Krakoviak, on the other hand, did have a few minor concerns about the ordinances — specifically the reference to the Tobacco Age of Sale Enforcement Program in the licensing measure. Since the ordinance was about the regulation of e-cigarettes, the councilman questioned whether it should make clear that the program’s sting operations would cover the sale of cigarettes as well as e-cigarettes. But township business administrator Jack Sayers said such clarification would not be necessary since all vendors would be told exactly what to expect once they purchase their licenses and receive their signs.
If the council approves the ordinances on second and final reading, West Orange will join the more than 100 U.S. cities in nine states to increase the legal age to 21 to be sold tobacco products, including New York City and Chicago. The 16 New Jersey municipalities that have already made the change include Princeton, East Rutherford and Teaneck.
In fact, New Jersey almost became the second state in the nation, after Hawaii, to adopt 21 as the statewide smoking age, with a bill for that purpose passing both the state Assembly and Senate. But Gov. Chris Christie vetoed that bill on Jan. 19, coincidentally the same day that Guarino’s original ordinance was voted down by the council.

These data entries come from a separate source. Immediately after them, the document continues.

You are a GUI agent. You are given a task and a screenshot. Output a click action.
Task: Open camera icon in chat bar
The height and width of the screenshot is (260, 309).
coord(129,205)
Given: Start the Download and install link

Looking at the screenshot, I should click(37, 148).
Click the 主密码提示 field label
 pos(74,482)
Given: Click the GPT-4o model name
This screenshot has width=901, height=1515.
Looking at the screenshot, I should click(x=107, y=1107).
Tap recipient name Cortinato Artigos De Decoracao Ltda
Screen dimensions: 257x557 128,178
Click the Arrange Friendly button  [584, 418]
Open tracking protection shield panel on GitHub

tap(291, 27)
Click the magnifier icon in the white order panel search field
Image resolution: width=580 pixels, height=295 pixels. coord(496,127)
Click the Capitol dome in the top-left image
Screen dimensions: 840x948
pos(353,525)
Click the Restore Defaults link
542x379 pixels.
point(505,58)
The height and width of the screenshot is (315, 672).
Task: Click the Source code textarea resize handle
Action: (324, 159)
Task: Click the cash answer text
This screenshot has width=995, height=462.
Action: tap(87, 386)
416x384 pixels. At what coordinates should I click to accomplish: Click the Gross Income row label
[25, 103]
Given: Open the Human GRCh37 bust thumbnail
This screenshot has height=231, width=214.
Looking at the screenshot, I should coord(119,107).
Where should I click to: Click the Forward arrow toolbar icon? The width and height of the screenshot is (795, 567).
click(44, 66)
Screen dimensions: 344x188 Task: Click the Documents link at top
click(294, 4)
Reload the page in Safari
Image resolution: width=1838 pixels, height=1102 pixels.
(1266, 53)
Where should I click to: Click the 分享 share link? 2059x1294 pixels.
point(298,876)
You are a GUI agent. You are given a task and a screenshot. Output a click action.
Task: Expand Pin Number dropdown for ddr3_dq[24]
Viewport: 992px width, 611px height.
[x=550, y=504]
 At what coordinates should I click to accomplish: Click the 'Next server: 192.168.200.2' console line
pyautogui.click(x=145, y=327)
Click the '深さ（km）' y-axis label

Still, New Jersey anti-smoking activists remain hopeful that municipalities like West Orange will increase their local smoking laws. In addition to preventing young people from smoking — which is responsible for more than 480,000 deaths per year, according to the surgeon general — advocates also point out that raising the smoking age to 21 could save a lot of money in health care costs. The Surgeon General reports that smoking can be attributed to $130 billion in annual medical costs nationally.
But many food retailers have come out against the notion of raising the smoking age, arguing that doing so would cause a massive reduction in ancillary sales of items that smokers would purchase when buying cigarettes. E-cigarette companies also point out that lumping their devices in with other tobacco products for smoking age laws is unfair since e-cigarettes could be used as a healthier alternative for young people seeking to quit smoking regular cigarettes. Plus, opponents stress that fewer people legally allowed to purchase tobacco products will lead to a loss in sales taxes for the state, with the state Office of Legislative Services estimating that New Jersey specifically will lose $16.2 million.
In addition, critics point out that increasing the smoking age will not necessarily prevent people under 21 from finding cigarettes by other means, although West Orange’s ordinance would make it illegal for anyone 21 and older to provide those underage with tobacco products. Additionally, they argue that since 18 is the minimum age to join the military and vote, it should also be the minimum age for buying tobacco products.